Naturally occurring salt at an undeveloped pond on Providenciales.
The Turks and Caicos consists of many small low-lying islands, and every larger island in the archipelago has at least one natural salt water pond or lagoon. These ponds often have some connection to the ocean. In some cases this is by natural inlets or channels, others are replenished by abnormally high tides or subterranean cave systems. As the trapped ocean water in these ponds evaporate in the typically hot Turks and Caicos climate, salt crystals naturally collect in places.

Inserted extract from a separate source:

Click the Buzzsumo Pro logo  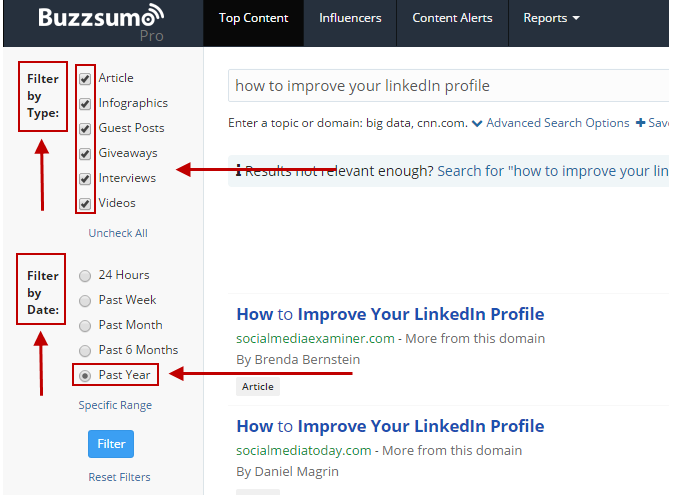click(x=100, y=21)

Salt exports from the Turks and Caicos began before recorded history. It’s known that the indigenous Taino natives would gather some of this naturally occurring salt and trade it with the inhabitants of Hispaniola for honey and fruit and evidence also suggests that they may have also export salted bonefish! Later on, early European explorers would also stop by to collect salt.

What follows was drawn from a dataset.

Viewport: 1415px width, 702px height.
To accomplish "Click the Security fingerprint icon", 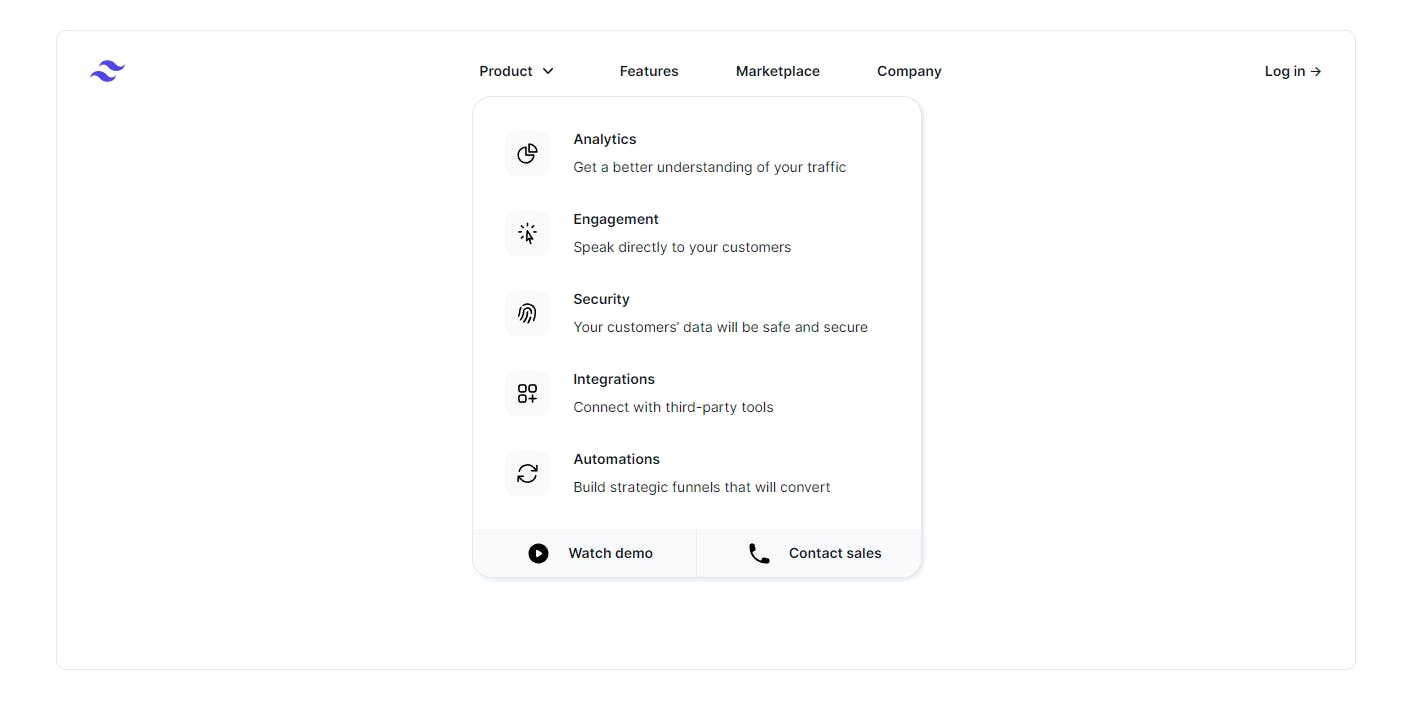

In previous centuries, salt was a very valuable commodity necessary for food preservation. In the late 1600s, British colonists in Bermuda recognized the potential of the Turks and Caicos marine ponds for salt raking, and by the end of the century they had begun to develop the natural ponds into salinas to increase output.
Over the next two hundred years, extensive salt works were built on Grand Turk, Salt Cay and South Caicos, along with the infrastructure needed to support the industry and populations.
At the height of production at the beginnings of the 1900s, total exports from the country reached nearly 2 million bushels (about 140 million pounds). About 800 acres (324 hectares) of salina was being utilized across the three islands and over 80 miles (129 kilometres) of dividing walls stood.
By this time, Grand Turk, South Caicos and Salt Cay each had more or less every available pond developed, and expansion to West Caicos and possibly a pond on the
southwest of Providenciales was being considered. Unfortunately, this was not to happen.
The End of the Industry
What ultimately doomed the salt industry in the country was the small scale of production. The islands in the Turks and Caicos are small, with a limited number of ponds that could be developed. Necessary infrastructure such as deep water docks simply cost too much to build and maintain compared to the expected returns. Other sites such as Lake Windsor on the nearby Bahamian island of Great Inagua, proved to be far more financially viable for salt production due to its much greater size. Morton Salt currently produces over a million tons of sea salt per year at this location.
Attempts were made in the mid-1900s to revive dying exports, yet these failed to be remotely profitable.
Salt pile and windmill at the Salt House, Grand Turk.
Initial gathering of salt by the Tainos and early Europeans visitors was simply scraping up what accumulated naturally, but by the time the salt industry was in full swing the process was a little more advanced.
The natural ocean water ponds on the islands would be split up into different stages of ponds. The largest was typically the pond with the closest connection to the ocean water inlet, and consequently had the highest water content. Sluice gates separated the ponds and could be opened or closed to allow brine movement between ponds.
As the water evaporated and the salinity increased, the brine would be moved by a windmill or human-powered pump to progressively smaller and higher salt content ponds until it crystallized. This system allowed for smaller final stages of ponds that were easier to keep free of unwanted water seepage, a consistent supply of salt, and also provided a bit of protection against major loss caused by wall failure.
The salt crystals would be raked by hand into small piles, shoveled into baskets, wheelbarrows or donkey carts, and moved to a central location. Here it would sit until a ship arrived. The salt would then be shoveled into bags to make up forty pound (18kg) sacks. Due to the total lack of deep-water ports in the country, the sacks would be ferried by small boats (called lighters) out to the waiting ship, where the salt would be deposited into the hold.
The work of gathering salt was a nasty and difficult job. Constant contact with the brine caused skin problems and the intense sun reflected by the brilliant white salt crystals would bring on premature vision issues and blindness.
Turks and Caicos salt was considered to be of the highest quality. During the American Revolutionary War, George Washington personally requested salt from the Turks Islands.
What Can Be Seen Today
Windmill pump and gears, South Caicos.
Much still remains of the salt industry on Grand Turk, South Caicos and Salt Cay. The majority of these ruins are the low simple walls that divide up the salinas, yet complex gate and sluice arrangements can also be seen. Some notable features still standing are the
Boiling Hole on South Caicos, and the White House and
Deane's Dock inlet sluice gates on Salt Cay. As both islands have seen very little development since the salt days, visiting Salt Cay and South Caicos are like stepping back in time.
A fascinating glimpse into salt days is also the 1941 Hollywood feature film Bahama Passage. Most of this film was shot on Salt Cay when salt production was still active.